Car posed no threat
By Laura Friel
The stolen car did not endanger any member of the British
paratrooper patrol, an RUC witness said at the retrial of Lee
Clegg, the soldier convicted of the murder of Karen Reilly, one
of two West Belfast teenagers shot dead by the patrol.
A third teenager was also seriously injured when a British army
``anti joyrider'' patrol ambushed the car in which they were
travelling in September 1990.
The British army patrol has claimed they opened fire because the
car posed a threat to the lives of soldiers on the patrol. In
Belfast High Court, RUC officer Ronnie Gibson, who was
accompanying the paratrooper patrol on the night of the shooting,
was asked by prosecution lawyer Reg Weir if the car had
endangered either himself or any soldier, the RUC man replied,
``No''. When asked if it had hit any soldier, he said, ``definitely
At the time of the shooting, the RUC officer initially supported
fabricated claims by the patrol that the vehicle had injured one
of their team. Independent eyewitness statements quickly exposed
the patrol's account as a tissue of lies. After it was revealed
that one of the soldiers had been deliberately injured by another
soldier who hit him in the leg with the butt of a rifle, Gibson
admitted he had lied in his original statement.
``At that time I didn't want to get anyone in trouble because I
knew the soldiers were looking for some justification for firing
on the car,'' said Gibson.
The RUC officer gave evidence after Clegg's defence lawyer failed
in a bid to rule the evidence inadmissible.
The RUC witness admitted seeing soldiers faking a leg injury. He
admitted that the stolen Vauxhall Astra was not being driven in a
way which could been seen as posing a threat. It did not bear any
of the hallmarks of a stolen car being driven by joyriders as it
approached the patrol, he said. Joyriders would often drive
normally when not being chased. As the car approached and passed
him, Gibson said the vehicle did not go near any of the soldiers
and did not leave the centre of the road.
Eyewitness William Heaney told the court that he saw a soldier
``hitting or going to hit'' another soldier following the shooting.

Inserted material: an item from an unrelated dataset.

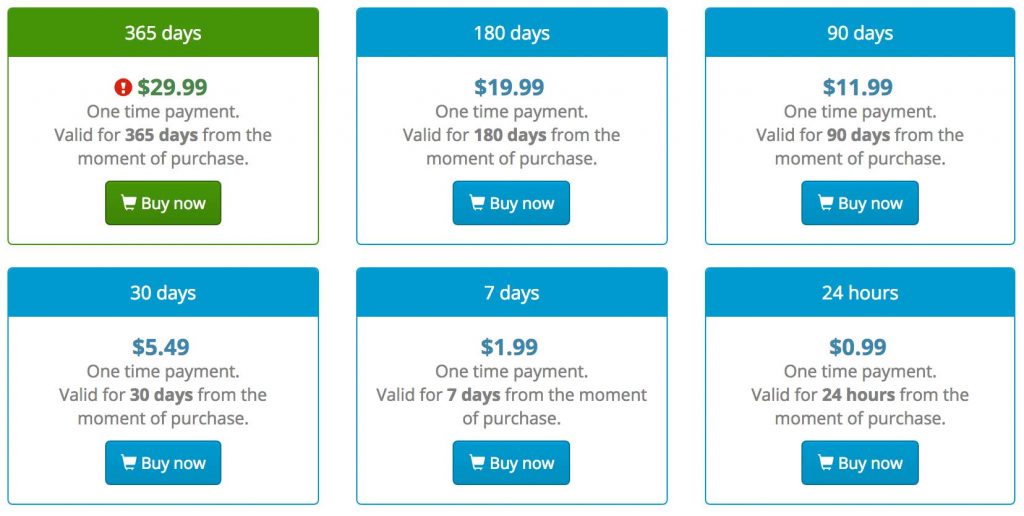Buy the 24 hours plan
The image size is (1024, 516).
point(860,463)
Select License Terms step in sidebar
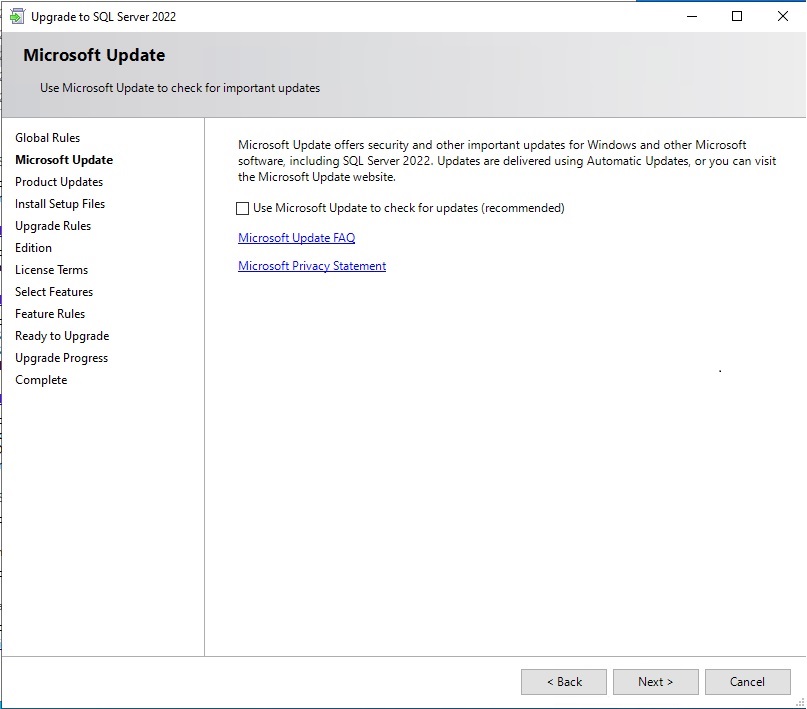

Heaney, a traveller whose caravan was on the upper Glen Road,
told Judge Kerr he had looked out of his window after hearing a
loud noise which he later learned was gunfire. ``There seemed to
be a bit of panic at first. Then I saw one soldier hitting or
going to hit another soldier on the leg, the upper leg, with a
rifle butt.'' The witness then came out of his caravan and saw a
soldier lying on the ground. He was ordered back inside by a
soldier and so returned to his caravan. The trial continues.